_EXERCISE REQUIREMENTS_
Start with the line that holds "The height and". Please copy it and each remaining line below exactly, leaving pictures out.

_EXERCISE MATERIALS_
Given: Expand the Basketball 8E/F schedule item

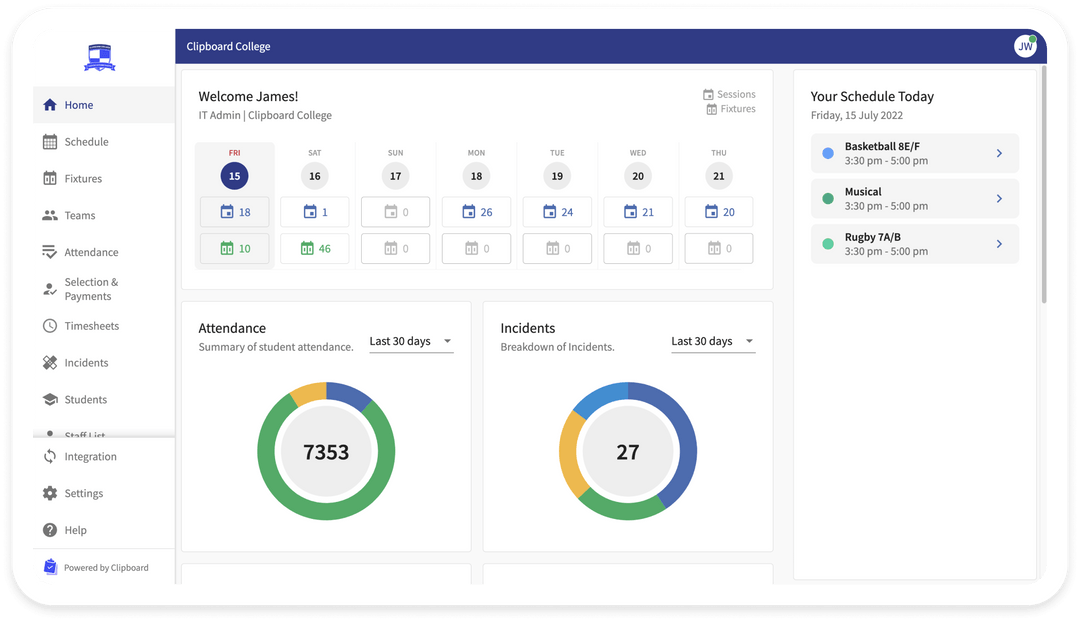Looking at the screenshot, I should pyautogui.click(x=914, y=153).
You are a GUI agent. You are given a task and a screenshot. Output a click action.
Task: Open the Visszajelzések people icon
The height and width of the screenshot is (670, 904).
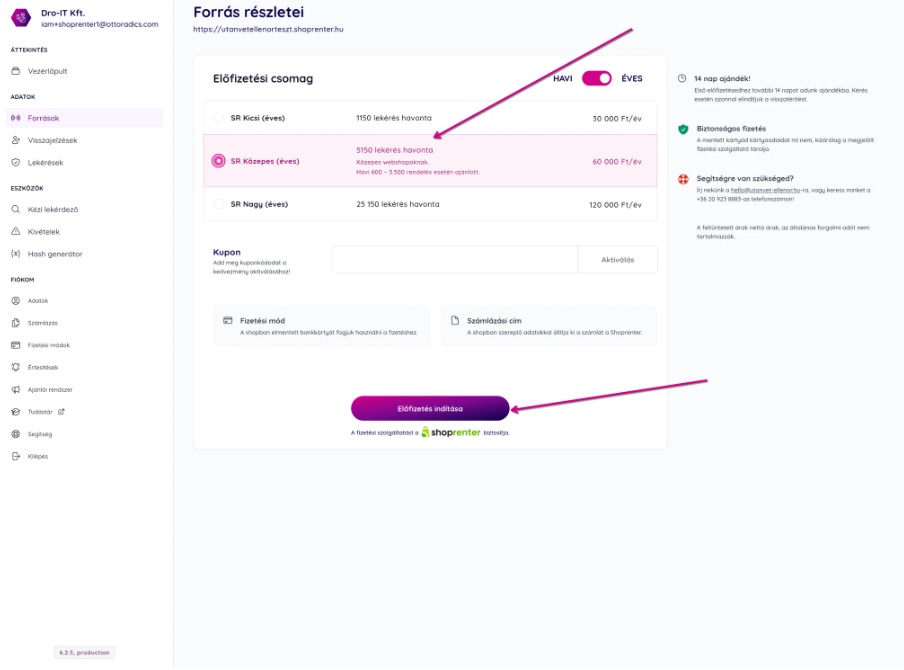pyautogui.click(x=16, y=140)
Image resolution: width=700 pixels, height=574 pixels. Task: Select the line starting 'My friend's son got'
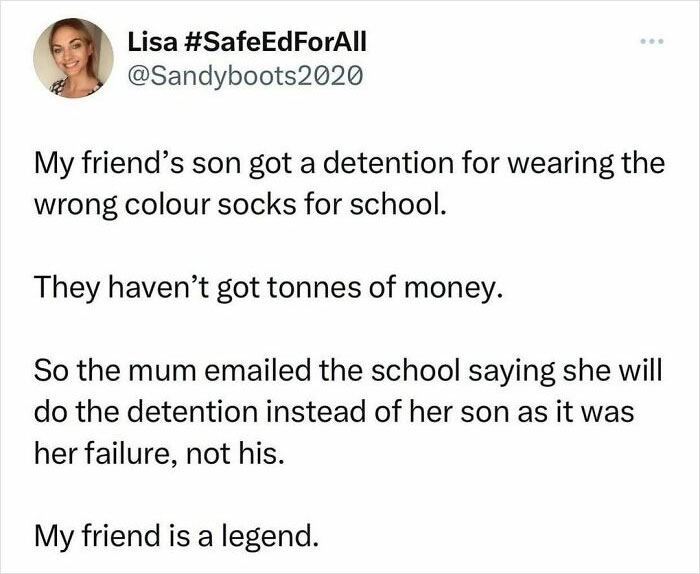click(350, 164)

_RESPONSE AREA_
The height and width of the screenshot is (670, 904).
pyautogui.click(x=16, y=140)
Image resolution: width=700 pixels, height=574 pixels. Task: Select the line starting 'My friend's son got'
click(350, 164)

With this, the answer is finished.